Saved data entries
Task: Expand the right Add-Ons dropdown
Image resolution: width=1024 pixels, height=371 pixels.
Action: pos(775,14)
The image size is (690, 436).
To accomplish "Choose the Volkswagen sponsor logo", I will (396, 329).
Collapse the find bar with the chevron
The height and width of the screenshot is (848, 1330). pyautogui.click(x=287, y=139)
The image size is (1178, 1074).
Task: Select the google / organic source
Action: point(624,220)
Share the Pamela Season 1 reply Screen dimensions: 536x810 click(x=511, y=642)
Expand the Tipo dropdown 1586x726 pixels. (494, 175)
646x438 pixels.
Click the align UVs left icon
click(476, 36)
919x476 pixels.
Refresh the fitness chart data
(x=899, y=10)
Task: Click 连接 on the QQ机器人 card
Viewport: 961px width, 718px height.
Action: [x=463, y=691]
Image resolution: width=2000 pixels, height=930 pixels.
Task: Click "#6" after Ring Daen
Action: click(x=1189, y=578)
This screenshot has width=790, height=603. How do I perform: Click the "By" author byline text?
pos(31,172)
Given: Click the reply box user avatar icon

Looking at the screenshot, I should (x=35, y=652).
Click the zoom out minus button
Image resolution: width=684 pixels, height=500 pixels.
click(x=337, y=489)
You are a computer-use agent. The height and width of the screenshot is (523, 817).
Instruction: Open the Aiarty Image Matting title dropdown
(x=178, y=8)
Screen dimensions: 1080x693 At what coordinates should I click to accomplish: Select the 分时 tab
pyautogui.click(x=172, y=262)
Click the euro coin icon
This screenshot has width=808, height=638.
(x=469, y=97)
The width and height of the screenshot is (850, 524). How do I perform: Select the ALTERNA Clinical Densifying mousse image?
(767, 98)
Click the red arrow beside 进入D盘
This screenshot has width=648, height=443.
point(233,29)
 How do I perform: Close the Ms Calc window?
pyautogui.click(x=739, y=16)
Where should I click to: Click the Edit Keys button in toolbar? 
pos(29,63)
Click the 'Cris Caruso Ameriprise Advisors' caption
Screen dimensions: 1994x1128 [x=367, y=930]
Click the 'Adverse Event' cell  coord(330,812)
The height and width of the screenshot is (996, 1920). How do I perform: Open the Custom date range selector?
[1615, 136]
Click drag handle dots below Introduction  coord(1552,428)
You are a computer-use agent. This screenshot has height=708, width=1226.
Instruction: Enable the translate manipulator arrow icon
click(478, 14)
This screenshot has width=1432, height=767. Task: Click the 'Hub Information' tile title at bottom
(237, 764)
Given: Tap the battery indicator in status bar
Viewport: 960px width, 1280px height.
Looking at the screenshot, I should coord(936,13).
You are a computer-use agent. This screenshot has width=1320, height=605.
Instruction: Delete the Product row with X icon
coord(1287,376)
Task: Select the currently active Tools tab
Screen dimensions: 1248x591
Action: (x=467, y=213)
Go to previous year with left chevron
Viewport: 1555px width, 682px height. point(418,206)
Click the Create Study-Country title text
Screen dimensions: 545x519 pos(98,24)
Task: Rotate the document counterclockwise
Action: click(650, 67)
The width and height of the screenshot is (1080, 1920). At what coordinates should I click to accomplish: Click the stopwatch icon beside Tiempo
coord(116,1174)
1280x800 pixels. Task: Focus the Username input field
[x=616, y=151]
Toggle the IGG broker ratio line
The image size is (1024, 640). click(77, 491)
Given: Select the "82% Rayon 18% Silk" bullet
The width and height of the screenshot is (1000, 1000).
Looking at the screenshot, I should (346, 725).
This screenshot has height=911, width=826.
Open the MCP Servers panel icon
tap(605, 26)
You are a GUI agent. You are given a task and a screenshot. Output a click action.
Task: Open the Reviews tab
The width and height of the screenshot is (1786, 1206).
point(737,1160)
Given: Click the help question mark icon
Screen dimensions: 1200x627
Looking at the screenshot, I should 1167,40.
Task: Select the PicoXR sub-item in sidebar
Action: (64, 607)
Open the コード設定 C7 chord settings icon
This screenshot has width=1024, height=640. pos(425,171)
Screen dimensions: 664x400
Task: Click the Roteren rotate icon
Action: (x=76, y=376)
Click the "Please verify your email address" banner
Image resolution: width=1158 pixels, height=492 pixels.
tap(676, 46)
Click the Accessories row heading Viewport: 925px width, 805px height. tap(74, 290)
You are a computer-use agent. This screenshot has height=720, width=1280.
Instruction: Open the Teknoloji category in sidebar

> **Instructions to follow**:
Once you find the line with "Expand the Tipo" in the entries above, output it and each line after it up to and including the line with "Task: Click 连接 on the QQ机器人 card", and nothing else.

> **Response**:
Expand the Tipo dropdown 1586x726 pixels. (494, 175)
646x438 pixels.
Click the align UVs left icon
click(476, 36)
919x476 pixels.
Refresh the fitness chart data
(x=899, y=10)
Task: Click 连接 on the QQ机器人 card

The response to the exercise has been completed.